Embracing Raw Writing: A Journey of Self-Expression

English isn’t my first language, and yet, here I am—trying to fit my thoughts into words that sometimes feel foreign, like clothes that don’t quite belong to me. I am a stranger in my own life, an outsider looking in, searching for pieces of myself in a language that wasn’t made for me. I hardly recognize my voice and my thoughts. They come out tangled, hesitant, and I wonder if they’re truly mine or if they’ve been shaped by everything I’ve tried to be. I thought that if I wrote them down, they would make more sense, that maybe I would find something familiar in the lines. But all I see are echoes, fragments of who I was and who I’m supposed to be, scattered on a page. I am both here and not here—rooted in this language yet floating somewhere outside it.

I write in fragments, unruly verses, broken sentences strung together with a rhythm only I know. It’s not tidy, this process; it’s raw and unsettled, much like my heart. My life spills out in unfinished stories and essays, poems that don’t always rhyme, in pieces that defy any demand for neatness or closure. Each word, each line is a handhold, reaching into that murky place where fear lives—the fear of judgment, the desperate need for approval.

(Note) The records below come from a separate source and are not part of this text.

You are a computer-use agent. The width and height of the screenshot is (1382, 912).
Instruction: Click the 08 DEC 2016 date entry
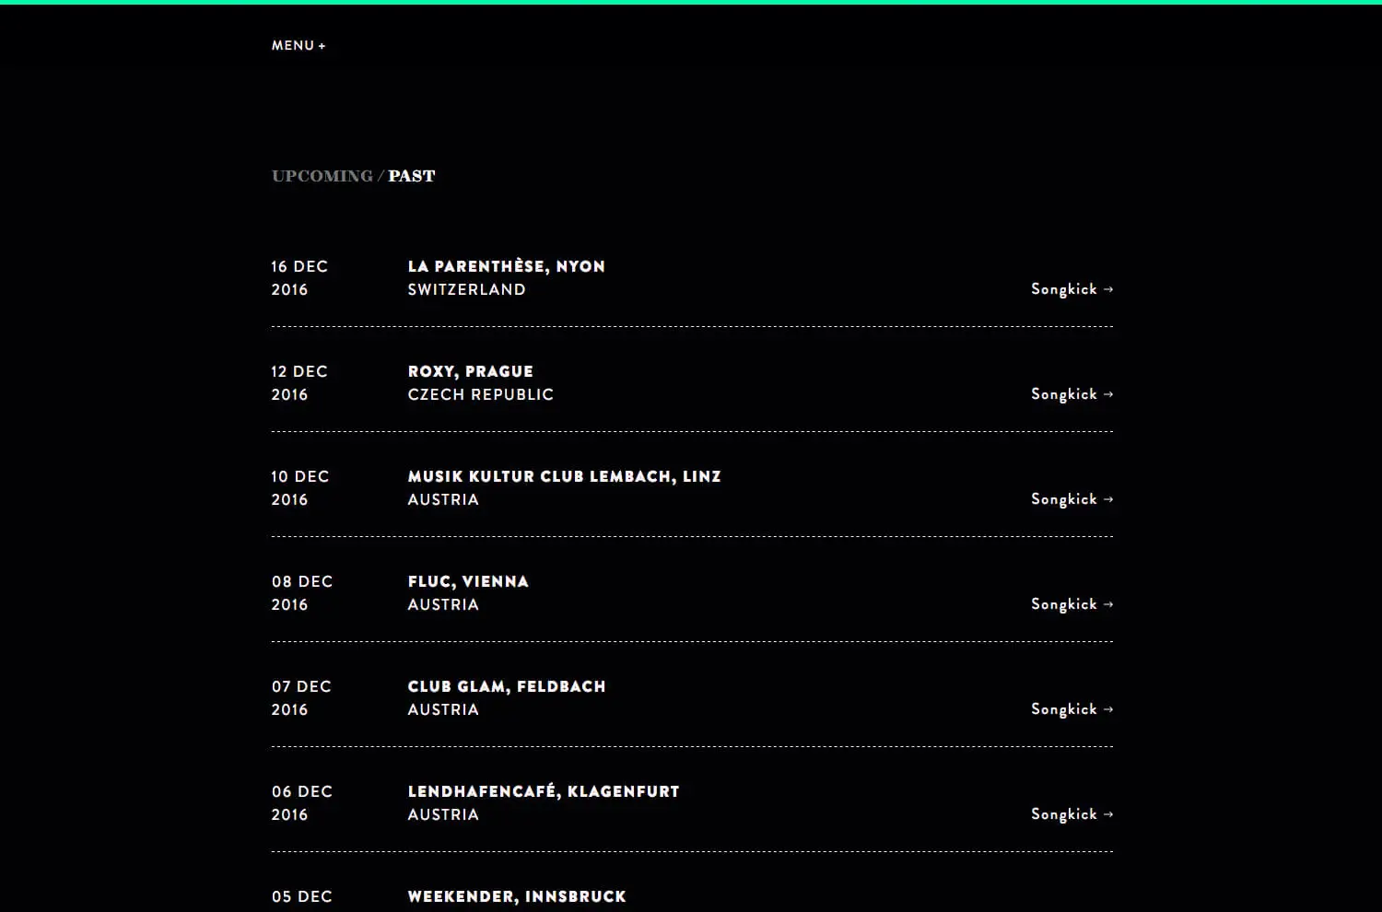coord(301,592)
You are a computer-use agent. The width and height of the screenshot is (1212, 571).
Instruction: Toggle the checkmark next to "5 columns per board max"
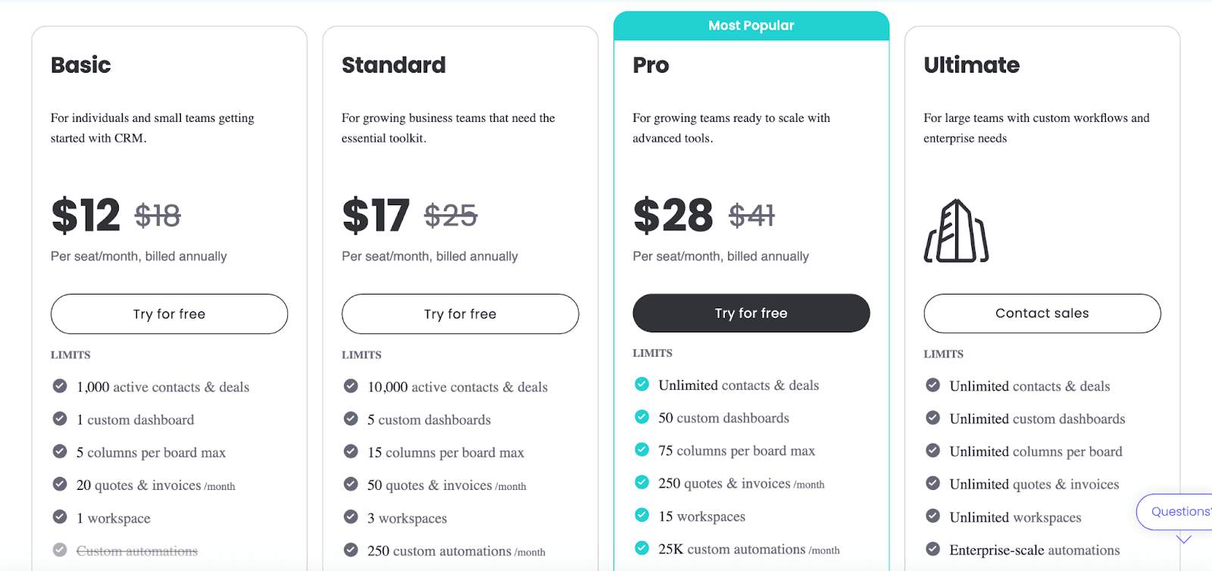point(60,451)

I’m chasing something I lost, something I set down long ago—the pure, reckless urge to write for the sake of writing, to be alive in my own words without apologies or expectation. I want to carve out space where I exist fully, raw, and unfiltered, where each line I write isn’t about pleasing anyone but about letting the story breathe, wild and unconfined. It’s not just writing; it’s a clawing back of the right to exist in my own voice, without asking anyone’s permission.